*Directive:*
Rewrite the lines from the one containing "Click funnel icon on レポートパラメータ button" through the one containing "This screenshot has width=1512, height=794.", both included, changing "funnel icon" to "filter icon" and keeping everything else the same.

*Dataset extract:*
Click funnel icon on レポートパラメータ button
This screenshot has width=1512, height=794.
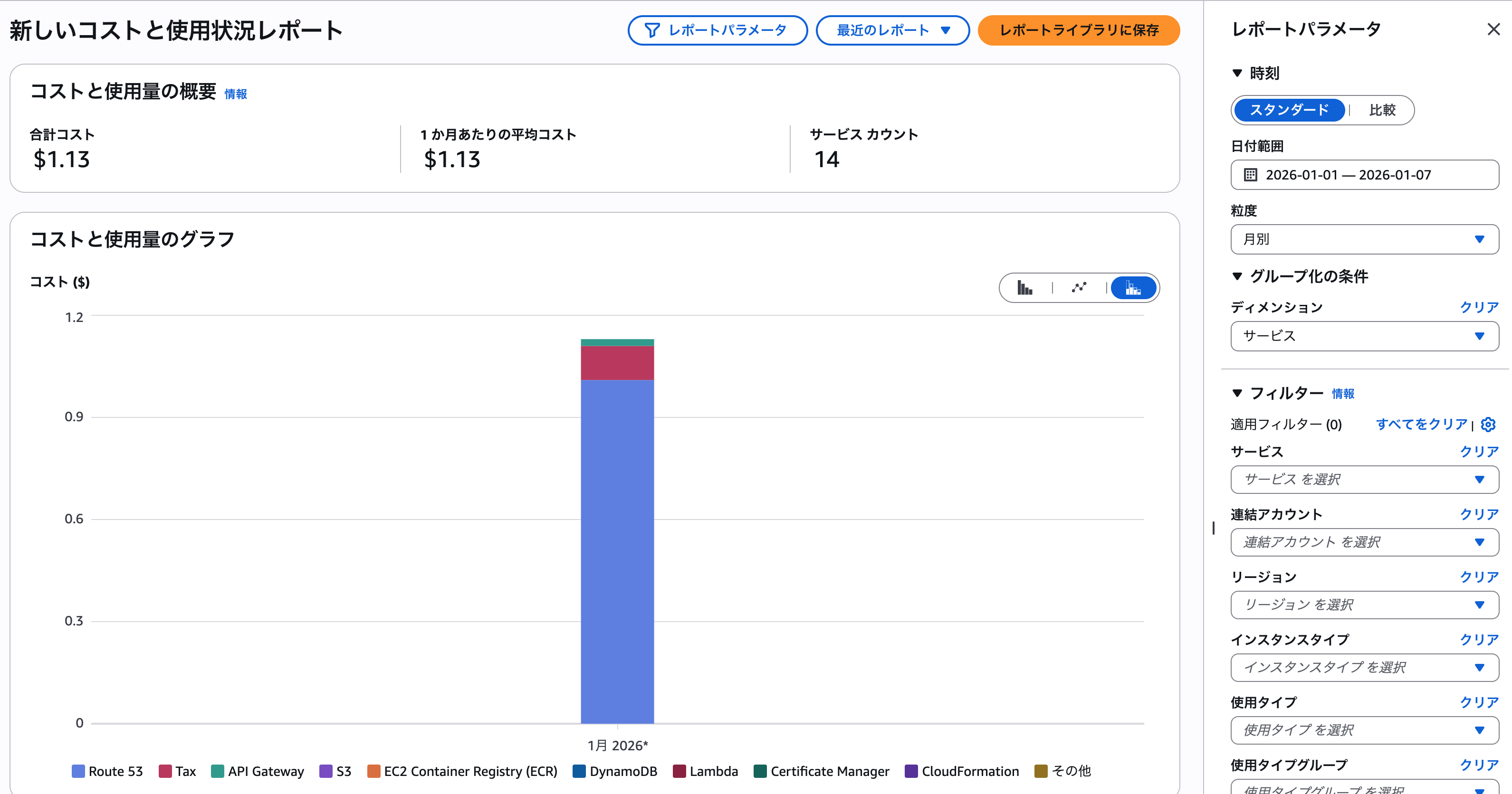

---

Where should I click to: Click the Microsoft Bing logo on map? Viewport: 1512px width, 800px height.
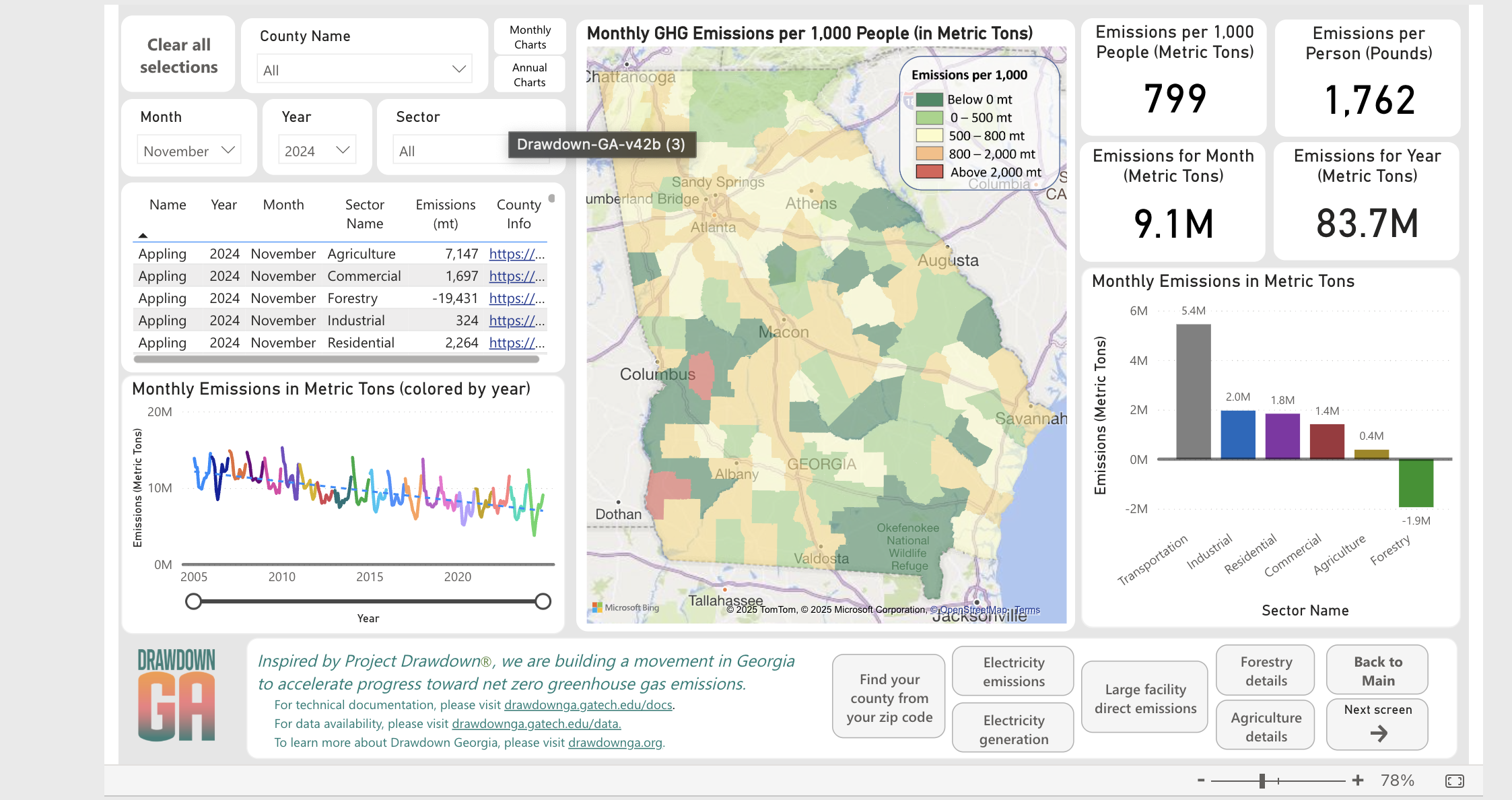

---

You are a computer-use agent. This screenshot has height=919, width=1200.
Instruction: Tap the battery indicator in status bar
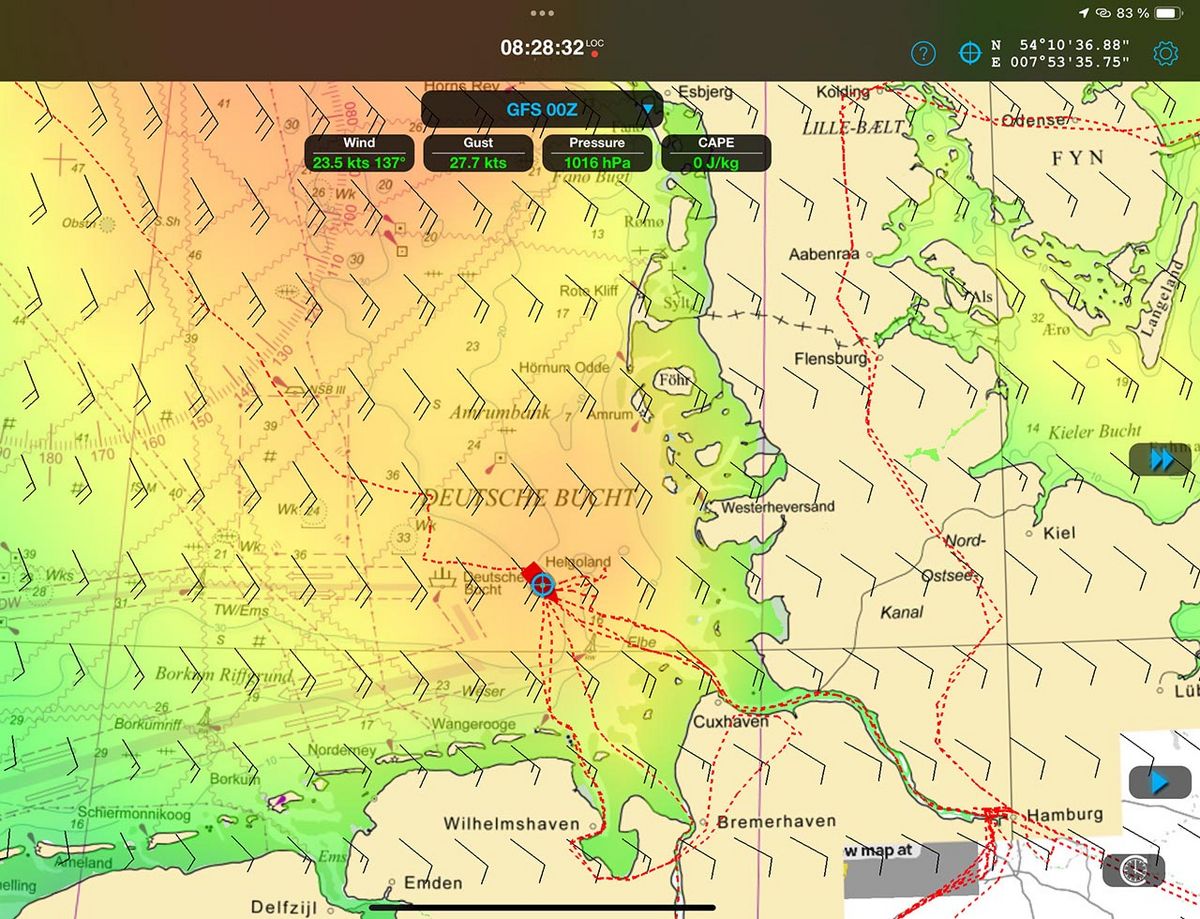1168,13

*Expected answer:*
Click filter icon on レポートパラメータ button
This screenshot has width=1512, height=794.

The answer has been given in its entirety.